Men, women with AF get similar but inadequate thromboprophylaxis care

Man or woman, prescription rates for stroke-preventing anticoagulants were no different for patients with nonvalvular atrial fibrillation in a global study. However, on the whole the same anticoagulation rates showed inadequate thromboprophylaxis in the majority of patients.

Data from the GARFIELD-AF (Global Anticoagulant Registry in the FIELD – Atrial Fibrillation) provided the basis of this analysis. The registry included data from 858 sites from 30 countries on patients with newly diagnosed nonvalvular atrial fibrillation and one or more stroke risk factors. While the registry is ongoing, they used cases from 2010 through 2013.

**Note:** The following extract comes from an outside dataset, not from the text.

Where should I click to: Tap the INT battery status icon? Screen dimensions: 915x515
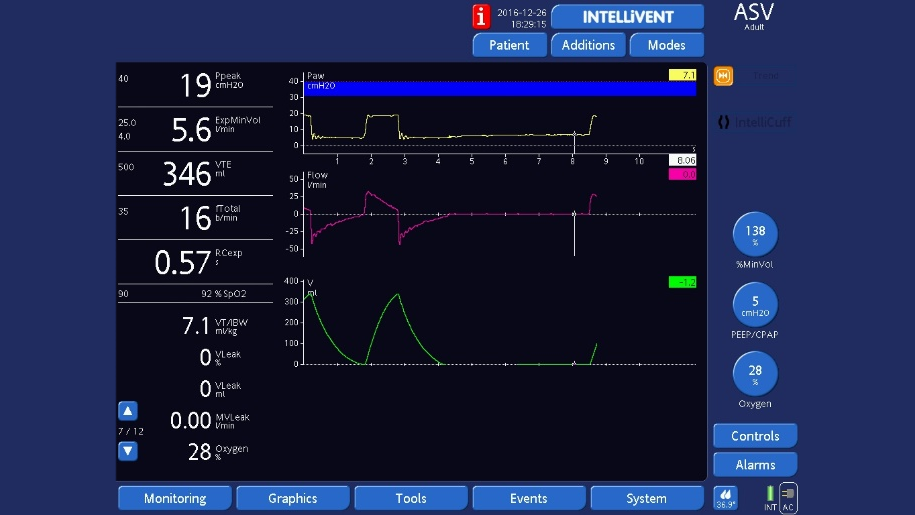770,496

Gregory Y.H. Lip, MD, of the University of Birmingham Center for Cardiovascular Science at the City Hospital in Birmingham, England, and colleagues suspected a difference would exist between anticoagulation between men and women, favoring men. What they found instead was that rates were not different overall nor in patients with CHADS2 scores of two or more.

Approximately a third of patients – male or female – at high or moderate to high risk for stroke were not receiving thromboprophylaxis. Instead, around 40 percent of patients who would not be considered candidates according to guidelines received anticoagulation. They also noted that those at high risk for bleeding were more likely to receive antiplatelet therapy alone or combination antithrombotic therapy than those at low risk.

Stroke prevention, Lip et al wrote, needed to improve, including assessment of risk among patients and ensuring adequate treatment for those at most risk.

“The presence of comorbid conditions such as coronary artery disease cannot, alone, account for the high rates of use of combination therapy in men and women at high risk of bleeding. Furthermore, a high HAS-BLED [Hypertension, Abnormal renal/liver function, Stroke, Bleeding history or predisposition, Labile international normalized ratio (INR), Elderly, Drugs/alcohol concomitantly] score per se should not be used to withdraw or preclude the use of anticoagulants; rather, it should be used to identify patients at higher risk of bleeding and to correct any potentially reversible risk factors for this event, and, in particular, to reconsider the use of combination antithrombotic therapy,” they wrote.

The study was published online Feb. 24 in Circulation: Cardiovascular Quality and Outcomes.